How to complete this task:
Copy nothing but the text: repeat each entry exactly and drop the images.
***** Exercise inputs
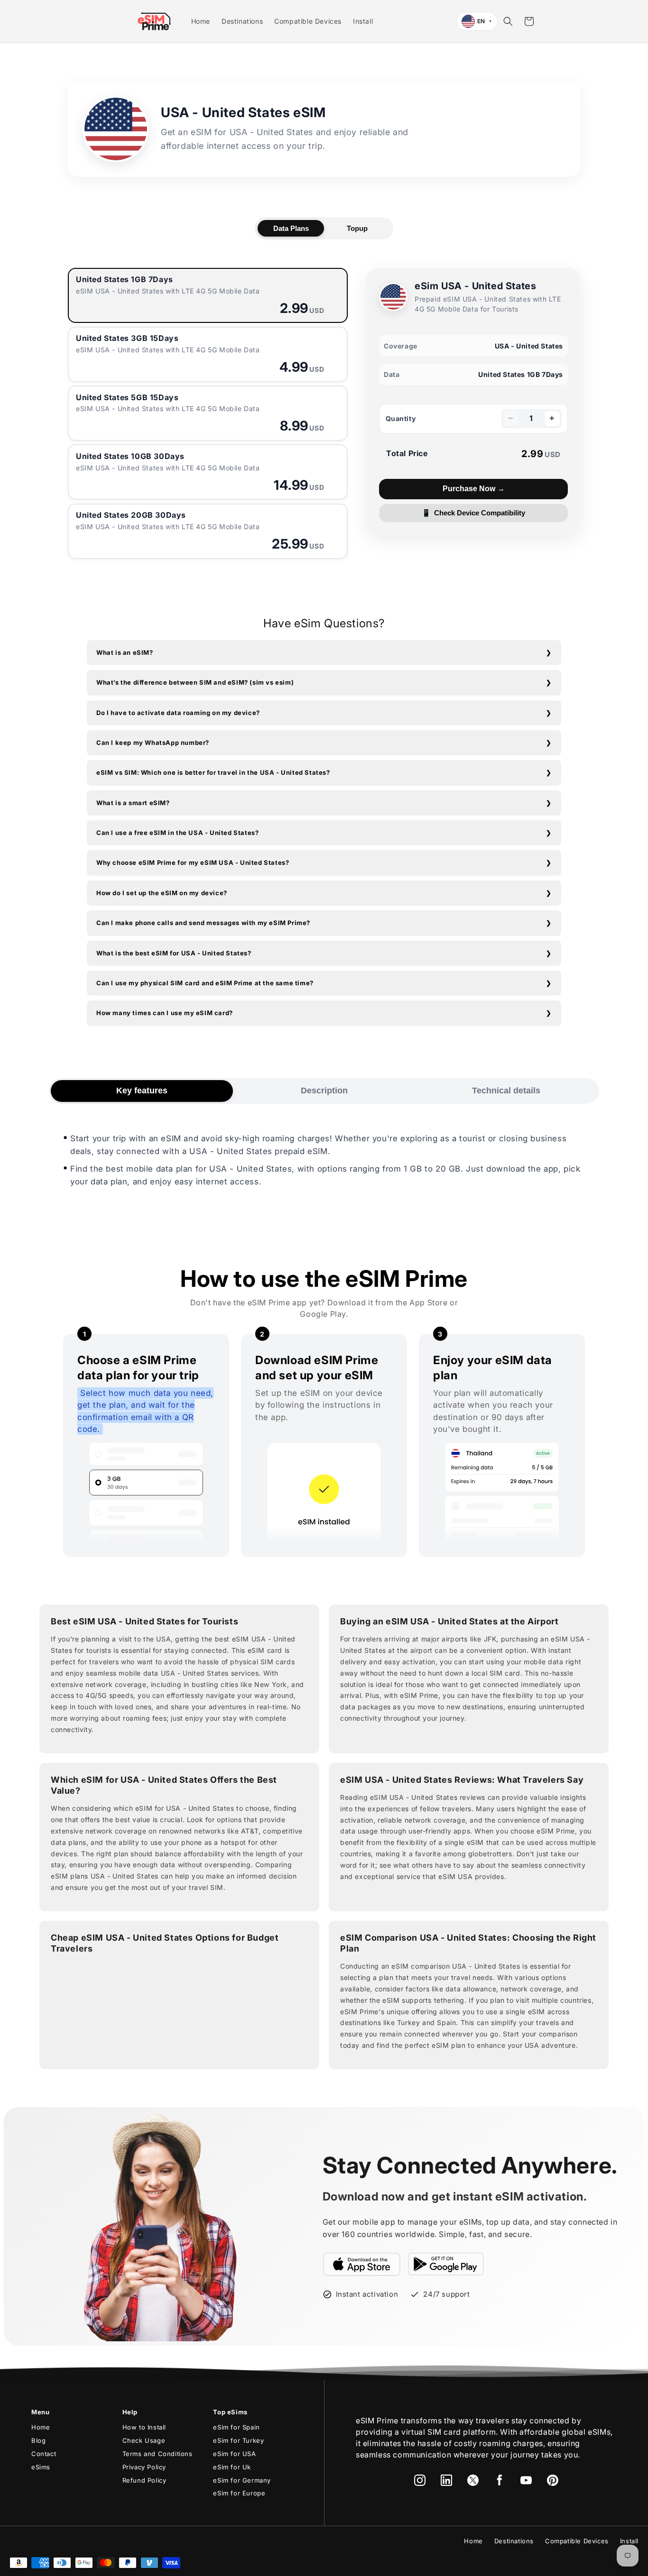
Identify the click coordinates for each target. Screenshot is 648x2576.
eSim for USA (234, 2453)
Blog (38, 2440)
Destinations (514, 2541)
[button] (508, 21)
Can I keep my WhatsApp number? (152, 742)
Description (324, 1090)
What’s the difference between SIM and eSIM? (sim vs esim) (195, 682)
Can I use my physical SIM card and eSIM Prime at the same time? (205, 983)
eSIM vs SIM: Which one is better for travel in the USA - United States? (213, 772)
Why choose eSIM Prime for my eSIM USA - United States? (192, 862)
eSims (40, 2467)
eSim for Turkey (238, 2440)
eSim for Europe (239, 2493)
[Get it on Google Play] (446, 2264)
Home (40, 2427)
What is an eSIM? (124, 652)
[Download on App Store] (362, 2264)
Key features (141, 1090)
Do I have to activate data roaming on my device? (178, 712)
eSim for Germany (242, 2480)
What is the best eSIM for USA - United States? (173, 953)
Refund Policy (144, 2480)
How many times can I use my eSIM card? (164, 1013)
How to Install (144, 2427)
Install (629, 2541)
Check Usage (144, 2440)
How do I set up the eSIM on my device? (161, 893)
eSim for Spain (236, 2427)
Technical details (506, 1090)
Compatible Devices (577, 2541)
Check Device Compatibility (474, 513)
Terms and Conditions (157, 2453)
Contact (43, 2453)
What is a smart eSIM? (133, 803)
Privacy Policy (144, 2467)
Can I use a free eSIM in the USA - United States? (177, 832)
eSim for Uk (232, 2467)
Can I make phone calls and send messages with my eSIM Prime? (203, 922)
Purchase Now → (474, 489)
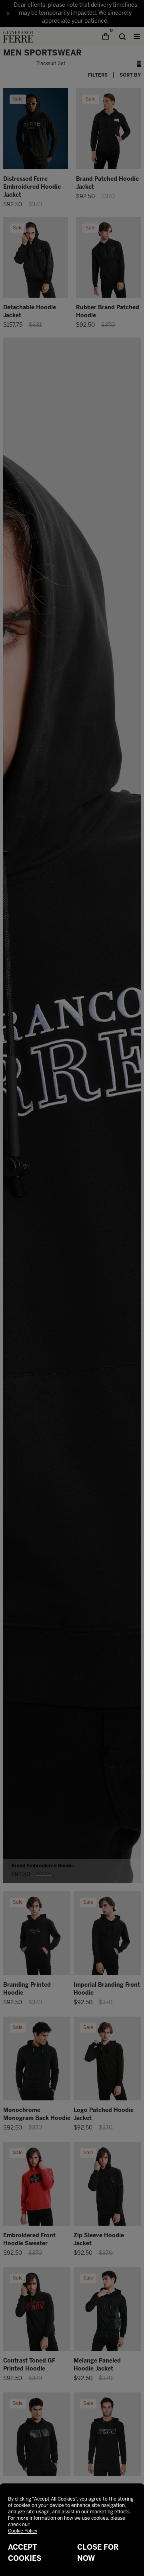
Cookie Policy (22, 2531)
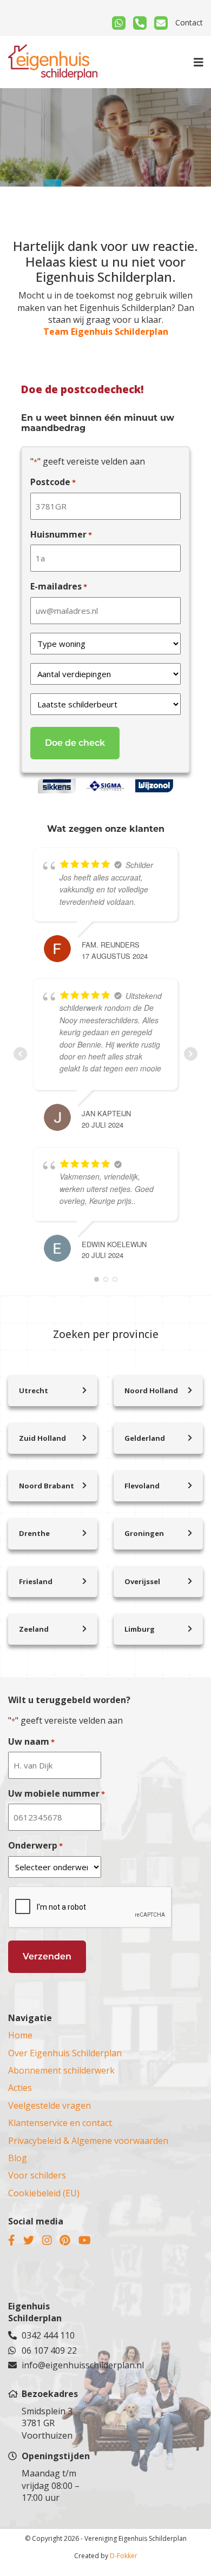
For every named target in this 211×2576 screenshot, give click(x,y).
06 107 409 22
**********
Response below:
Identify the click coordinates for each target. Screenshot is 648x2576.
eSim for USA (234, 2453)
Blog (38, 2440)
Destinations (514, 2541)
[button] (508, 21)
Can I keep my WhatsApp number? (152, 742)
Description (324, 1090)
What’s the difference between SIM and eSIM? (sim vs esim) (195, 682)
Can I use my physical SIM card and eSIM Prime at the same time? (205, 983)
eSIM vs SIM: Which one is better for travel in the USA - United States? (213, 772)
Why choose eSIM Prime for my eSIM USA - United States? (192, 862)
eSims (40, 2467)
eSim for Turkey (238, 2440)
eSim for Europe (239, 2493)
[Get it on Google Play] (446, 2264)
Home (40, 2427)
What is an eSIM? (124, 652)
[Download on App Store] (362, 2264)
Key features (141, 1090)
Do I have to activate data roaming on my device? (178, 712)
eSim for Germany (242, 2480)
What is the best eSIM for USA - United States? (173, 953)
Refund Policy (144, 2480)
How many times can I use my eSIM card? (164, 1013)
How to Install (144, 2427)
Install (629, 2541)
Check Usage (144, 2440)
How do I set up the eSIM on my device? (161, 893)
eSim for Spain (236, 2427)
Technical details (506, 1090)
Compatible Devices (577, 2541)
Check Device Compatibility (474, 513)
Terms and Conditions (157, 2453)
Contact (43, 2453)
What is a smart eSIM? (133, 803)
Privacy Policy (144, 2467)
Can I use a free eSIM in the USA - United States? (177, 832)
eSim for Uk (232, 2467)
Can I make phone calls and send messages with my eSIM Prime? (203, 922)
Purchase Now → (474, 489)
Cookie Policy (22, 2531)
For every named target in this 211×2576 screenshot, give click(x,y).
06 107 409 22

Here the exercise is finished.